Study: no security standards

Nearly 20 per cent of companies have no formal IT security policy or standard in operation, according to a study conducted by Arlington, Mass.-based Cutter Consortium.

The study, conducted over the Internet, indicates that 19.7 per cent of companies have nothing in place. And while 60 per cent of this figure plan to implement something by the end of the year 2000, 13.3 per cent have no plans to implement anything at all.

Bill Malik, vice-president and research area director with Gartner Group Inc. in Stanford, Conn., said that results of

surveys such as this one may not be entirely accurate.

“I’m a little sceptical of these, you know, three-digit precision kind of numbers that are surveys of random folks,” he said.

The majority of businesses, as the survey results indicated, do have some kind of security policy in place, he said.

“When I take a look at the different strata of client, the global 2000 level clients, the majority of them do have some level of security in place,” Malik said. “It may not be ideal, it may not be up-to-date, it may not be entirely legally defensible, but if you’re earning $2 billion or more a year and you’re a publicly traded company, then you probably have something that would pass for an information security policy.”

━━━━━━━━━━

• Work instructions
1. List every percentage figure given in the article on company IT security policies, in the order they appear.
2. Reproduce word for word the passage of the article on company IT security policies that runs from "The study, conducted" up to and including "place, he said.".

━━━━━━━━━━

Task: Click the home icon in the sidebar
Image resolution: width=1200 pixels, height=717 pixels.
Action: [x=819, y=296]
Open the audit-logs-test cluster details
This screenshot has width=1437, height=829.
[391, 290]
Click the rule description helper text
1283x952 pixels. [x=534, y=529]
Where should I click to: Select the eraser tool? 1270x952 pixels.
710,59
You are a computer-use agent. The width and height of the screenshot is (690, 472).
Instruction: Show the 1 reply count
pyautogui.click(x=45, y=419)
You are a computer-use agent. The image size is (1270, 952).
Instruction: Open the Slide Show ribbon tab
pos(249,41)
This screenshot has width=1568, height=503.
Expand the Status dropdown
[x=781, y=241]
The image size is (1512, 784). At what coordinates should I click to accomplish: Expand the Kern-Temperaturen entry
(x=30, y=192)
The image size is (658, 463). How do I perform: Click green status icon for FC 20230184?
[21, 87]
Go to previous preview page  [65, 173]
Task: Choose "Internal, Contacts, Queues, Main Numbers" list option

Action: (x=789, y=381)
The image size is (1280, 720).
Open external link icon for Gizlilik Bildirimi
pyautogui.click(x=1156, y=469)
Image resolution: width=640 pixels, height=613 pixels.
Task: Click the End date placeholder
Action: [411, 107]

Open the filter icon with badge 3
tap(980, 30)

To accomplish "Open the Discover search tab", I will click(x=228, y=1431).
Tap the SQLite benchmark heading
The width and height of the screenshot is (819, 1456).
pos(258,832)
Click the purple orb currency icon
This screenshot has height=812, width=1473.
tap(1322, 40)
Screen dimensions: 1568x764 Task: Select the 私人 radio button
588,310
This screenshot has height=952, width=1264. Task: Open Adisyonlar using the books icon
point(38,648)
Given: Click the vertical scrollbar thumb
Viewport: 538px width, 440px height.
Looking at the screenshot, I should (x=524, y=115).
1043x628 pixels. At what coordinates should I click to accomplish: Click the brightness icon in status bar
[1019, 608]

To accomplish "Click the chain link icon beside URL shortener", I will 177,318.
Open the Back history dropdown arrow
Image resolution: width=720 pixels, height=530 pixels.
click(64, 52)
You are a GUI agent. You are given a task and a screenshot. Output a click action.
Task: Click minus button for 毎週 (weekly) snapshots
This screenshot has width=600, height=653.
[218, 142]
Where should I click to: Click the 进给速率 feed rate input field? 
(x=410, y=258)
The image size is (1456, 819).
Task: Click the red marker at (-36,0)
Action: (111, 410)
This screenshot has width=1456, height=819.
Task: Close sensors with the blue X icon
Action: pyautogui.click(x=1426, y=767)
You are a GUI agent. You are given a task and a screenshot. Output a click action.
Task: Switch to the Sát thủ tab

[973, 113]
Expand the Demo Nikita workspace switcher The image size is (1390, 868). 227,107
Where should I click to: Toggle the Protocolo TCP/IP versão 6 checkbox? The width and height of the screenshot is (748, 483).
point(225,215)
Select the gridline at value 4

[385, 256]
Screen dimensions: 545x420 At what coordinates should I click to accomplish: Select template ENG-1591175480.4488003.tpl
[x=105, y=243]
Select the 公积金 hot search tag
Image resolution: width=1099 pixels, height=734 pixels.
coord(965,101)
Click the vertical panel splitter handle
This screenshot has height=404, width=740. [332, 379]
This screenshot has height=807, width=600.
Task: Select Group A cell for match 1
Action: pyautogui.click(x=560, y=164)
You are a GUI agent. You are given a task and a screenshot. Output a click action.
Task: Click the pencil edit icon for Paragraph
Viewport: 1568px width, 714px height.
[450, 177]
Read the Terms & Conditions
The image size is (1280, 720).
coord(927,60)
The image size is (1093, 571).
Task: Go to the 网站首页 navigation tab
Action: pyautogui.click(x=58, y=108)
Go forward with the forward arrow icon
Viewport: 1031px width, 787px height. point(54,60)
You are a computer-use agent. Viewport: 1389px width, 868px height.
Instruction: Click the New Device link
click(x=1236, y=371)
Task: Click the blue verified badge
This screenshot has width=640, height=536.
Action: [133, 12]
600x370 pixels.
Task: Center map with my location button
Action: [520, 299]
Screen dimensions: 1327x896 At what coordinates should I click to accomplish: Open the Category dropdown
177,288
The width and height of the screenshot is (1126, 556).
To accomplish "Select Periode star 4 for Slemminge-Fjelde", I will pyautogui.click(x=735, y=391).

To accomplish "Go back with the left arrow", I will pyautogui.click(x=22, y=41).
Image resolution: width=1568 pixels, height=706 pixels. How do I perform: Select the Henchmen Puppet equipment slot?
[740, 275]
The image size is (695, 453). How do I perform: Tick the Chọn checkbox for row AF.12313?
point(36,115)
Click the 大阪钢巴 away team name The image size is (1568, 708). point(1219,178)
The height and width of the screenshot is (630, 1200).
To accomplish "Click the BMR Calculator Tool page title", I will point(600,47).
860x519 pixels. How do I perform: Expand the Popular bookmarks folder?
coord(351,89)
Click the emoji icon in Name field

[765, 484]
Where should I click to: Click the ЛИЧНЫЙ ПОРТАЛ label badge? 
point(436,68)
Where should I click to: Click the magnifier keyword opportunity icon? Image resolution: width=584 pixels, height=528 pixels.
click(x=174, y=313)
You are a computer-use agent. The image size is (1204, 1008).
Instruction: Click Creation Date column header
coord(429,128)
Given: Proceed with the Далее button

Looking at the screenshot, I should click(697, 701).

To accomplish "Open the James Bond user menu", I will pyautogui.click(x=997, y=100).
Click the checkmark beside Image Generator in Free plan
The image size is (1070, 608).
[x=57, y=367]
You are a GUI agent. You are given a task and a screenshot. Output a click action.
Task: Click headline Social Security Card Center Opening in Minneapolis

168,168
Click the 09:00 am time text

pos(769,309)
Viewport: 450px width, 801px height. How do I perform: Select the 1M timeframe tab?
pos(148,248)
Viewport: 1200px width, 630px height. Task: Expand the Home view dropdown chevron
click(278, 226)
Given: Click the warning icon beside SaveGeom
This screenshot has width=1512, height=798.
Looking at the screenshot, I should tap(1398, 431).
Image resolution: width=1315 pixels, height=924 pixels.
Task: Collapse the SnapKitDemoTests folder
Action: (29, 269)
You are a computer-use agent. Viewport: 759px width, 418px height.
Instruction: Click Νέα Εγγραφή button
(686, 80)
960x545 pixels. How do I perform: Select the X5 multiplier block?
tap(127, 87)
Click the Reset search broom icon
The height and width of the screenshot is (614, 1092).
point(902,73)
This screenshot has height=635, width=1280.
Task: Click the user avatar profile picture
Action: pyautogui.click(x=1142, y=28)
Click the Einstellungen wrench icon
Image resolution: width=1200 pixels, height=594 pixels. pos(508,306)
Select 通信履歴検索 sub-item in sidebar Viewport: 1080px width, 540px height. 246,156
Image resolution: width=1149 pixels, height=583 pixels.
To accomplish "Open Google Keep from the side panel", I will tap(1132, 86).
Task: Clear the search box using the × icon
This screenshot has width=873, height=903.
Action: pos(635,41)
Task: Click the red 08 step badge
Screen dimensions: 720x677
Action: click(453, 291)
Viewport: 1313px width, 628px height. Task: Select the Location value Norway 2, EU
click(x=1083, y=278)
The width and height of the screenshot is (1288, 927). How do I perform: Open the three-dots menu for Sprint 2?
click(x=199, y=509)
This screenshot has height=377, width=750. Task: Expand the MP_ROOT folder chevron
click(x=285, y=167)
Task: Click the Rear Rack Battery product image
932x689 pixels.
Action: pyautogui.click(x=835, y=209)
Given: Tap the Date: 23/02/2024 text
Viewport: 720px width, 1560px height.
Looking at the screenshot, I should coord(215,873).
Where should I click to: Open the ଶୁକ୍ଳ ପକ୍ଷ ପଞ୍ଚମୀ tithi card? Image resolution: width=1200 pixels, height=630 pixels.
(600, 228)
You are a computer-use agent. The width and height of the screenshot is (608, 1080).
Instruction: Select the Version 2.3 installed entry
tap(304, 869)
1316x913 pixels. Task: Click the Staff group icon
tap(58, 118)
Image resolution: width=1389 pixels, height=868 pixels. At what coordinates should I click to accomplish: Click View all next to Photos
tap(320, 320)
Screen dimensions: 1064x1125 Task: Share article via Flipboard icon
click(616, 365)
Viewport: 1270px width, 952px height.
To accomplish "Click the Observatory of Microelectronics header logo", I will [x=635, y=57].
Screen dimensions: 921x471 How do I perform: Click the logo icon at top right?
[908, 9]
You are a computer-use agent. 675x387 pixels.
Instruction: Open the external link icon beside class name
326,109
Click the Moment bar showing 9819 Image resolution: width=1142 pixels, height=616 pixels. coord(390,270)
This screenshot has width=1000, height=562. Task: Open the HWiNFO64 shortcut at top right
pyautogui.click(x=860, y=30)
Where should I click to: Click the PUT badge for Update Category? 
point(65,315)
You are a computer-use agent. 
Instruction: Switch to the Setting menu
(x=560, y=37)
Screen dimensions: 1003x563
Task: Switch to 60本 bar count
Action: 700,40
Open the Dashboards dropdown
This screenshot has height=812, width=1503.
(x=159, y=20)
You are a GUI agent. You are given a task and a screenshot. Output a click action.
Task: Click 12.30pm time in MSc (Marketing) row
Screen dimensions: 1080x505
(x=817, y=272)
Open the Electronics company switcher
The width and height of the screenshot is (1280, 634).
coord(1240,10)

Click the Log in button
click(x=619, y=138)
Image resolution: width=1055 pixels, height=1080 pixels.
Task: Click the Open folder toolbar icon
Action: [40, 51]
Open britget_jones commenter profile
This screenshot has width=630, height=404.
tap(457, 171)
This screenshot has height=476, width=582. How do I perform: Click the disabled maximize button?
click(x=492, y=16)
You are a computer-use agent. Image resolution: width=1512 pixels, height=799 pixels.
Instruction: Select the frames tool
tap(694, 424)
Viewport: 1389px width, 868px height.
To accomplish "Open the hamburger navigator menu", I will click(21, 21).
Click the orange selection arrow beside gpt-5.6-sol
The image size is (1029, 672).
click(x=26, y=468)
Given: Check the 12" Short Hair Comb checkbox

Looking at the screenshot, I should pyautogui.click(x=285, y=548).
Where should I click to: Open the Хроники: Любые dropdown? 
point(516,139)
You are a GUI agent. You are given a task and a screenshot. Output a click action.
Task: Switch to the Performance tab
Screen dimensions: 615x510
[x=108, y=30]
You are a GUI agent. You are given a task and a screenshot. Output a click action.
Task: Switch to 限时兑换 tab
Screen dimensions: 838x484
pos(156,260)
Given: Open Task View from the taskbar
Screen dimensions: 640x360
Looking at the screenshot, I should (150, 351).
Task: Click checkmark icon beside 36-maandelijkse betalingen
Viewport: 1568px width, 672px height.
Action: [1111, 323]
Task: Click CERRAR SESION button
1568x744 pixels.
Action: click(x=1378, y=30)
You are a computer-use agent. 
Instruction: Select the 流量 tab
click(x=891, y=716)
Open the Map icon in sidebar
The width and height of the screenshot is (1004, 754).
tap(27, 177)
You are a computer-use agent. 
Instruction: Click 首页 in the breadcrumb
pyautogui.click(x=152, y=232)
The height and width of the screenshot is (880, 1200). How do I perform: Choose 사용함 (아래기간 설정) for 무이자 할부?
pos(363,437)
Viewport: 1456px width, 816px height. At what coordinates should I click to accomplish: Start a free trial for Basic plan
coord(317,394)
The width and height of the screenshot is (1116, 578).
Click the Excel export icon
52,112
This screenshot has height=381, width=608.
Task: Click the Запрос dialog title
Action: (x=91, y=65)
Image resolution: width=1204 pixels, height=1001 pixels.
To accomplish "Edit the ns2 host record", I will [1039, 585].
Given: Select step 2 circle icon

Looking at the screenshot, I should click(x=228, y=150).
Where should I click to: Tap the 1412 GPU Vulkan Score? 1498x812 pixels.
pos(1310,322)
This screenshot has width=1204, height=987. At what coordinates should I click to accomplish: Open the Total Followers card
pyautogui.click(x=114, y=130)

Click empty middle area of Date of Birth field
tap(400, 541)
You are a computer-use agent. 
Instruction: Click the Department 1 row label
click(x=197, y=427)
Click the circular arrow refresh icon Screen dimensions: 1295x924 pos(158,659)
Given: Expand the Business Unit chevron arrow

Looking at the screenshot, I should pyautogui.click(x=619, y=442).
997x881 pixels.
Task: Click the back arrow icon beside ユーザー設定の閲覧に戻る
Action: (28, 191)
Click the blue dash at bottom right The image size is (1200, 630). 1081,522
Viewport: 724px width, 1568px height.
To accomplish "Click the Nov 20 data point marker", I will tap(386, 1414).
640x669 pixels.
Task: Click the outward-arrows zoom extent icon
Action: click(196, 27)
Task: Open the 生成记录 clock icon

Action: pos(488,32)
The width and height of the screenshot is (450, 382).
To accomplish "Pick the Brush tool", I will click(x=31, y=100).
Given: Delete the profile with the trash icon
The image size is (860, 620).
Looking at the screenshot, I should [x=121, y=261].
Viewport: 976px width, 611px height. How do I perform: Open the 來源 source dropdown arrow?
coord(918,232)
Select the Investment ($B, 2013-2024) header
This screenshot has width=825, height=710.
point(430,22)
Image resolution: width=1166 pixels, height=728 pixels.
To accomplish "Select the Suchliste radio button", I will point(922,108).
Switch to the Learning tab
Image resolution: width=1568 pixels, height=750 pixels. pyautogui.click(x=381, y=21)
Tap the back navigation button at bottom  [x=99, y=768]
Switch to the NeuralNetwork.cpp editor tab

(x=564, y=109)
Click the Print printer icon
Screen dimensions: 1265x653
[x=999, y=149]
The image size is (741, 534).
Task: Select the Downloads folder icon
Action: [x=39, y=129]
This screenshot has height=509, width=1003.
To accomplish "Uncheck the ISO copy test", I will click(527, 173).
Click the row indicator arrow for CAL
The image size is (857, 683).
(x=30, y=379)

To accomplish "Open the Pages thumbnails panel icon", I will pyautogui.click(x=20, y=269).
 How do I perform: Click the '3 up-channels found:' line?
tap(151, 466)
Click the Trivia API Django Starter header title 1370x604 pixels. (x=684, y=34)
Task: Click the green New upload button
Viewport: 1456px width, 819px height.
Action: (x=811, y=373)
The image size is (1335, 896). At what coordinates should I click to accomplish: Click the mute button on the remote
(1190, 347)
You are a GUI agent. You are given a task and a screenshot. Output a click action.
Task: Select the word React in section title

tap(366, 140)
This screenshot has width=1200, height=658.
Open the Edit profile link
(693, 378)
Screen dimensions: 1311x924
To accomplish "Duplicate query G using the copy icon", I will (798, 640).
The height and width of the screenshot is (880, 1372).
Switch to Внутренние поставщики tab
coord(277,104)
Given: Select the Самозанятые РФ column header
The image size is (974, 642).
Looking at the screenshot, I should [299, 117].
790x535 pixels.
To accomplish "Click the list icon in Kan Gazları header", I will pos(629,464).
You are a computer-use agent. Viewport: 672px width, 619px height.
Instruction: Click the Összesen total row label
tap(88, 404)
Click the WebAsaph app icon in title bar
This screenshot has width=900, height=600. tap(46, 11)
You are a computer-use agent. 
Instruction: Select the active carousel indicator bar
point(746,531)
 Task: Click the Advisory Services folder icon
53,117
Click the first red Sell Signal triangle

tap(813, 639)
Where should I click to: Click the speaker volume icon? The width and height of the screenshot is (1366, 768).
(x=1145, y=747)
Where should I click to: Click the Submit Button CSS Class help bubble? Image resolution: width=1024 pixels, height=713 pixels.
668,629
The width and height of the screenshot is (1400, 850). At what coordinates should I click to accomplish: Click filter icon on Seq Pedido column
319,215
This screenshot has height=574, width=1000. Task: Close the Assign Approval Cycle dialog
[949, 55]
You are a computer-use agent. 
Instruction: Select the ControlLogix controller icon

━━━━━━━━━━

• Solutions by task
1.
20 per cent
19.7 per cent
60 per cent
13.3 per cent

2.
The study, conducted over the Internet, indicates that 19.7 per cent of companies have nothing in place. And while 60 per cent of this figure plan to implement something by the end of the year 2000, 13.3 per cent have no plans to implement anything at all.

Bill Malik, vice-president and research area director with Gartner Group Inc. in Stanford, Conn., said that results of

surveys such as this one may not be entirely accurate.

“I’m a little sceptical of these, you know, three-digit precision kind of numbers that are surveys of random folks,” he said.

The majority of businesses, as the survey results indicated, do have some kind of security policy in place, he said.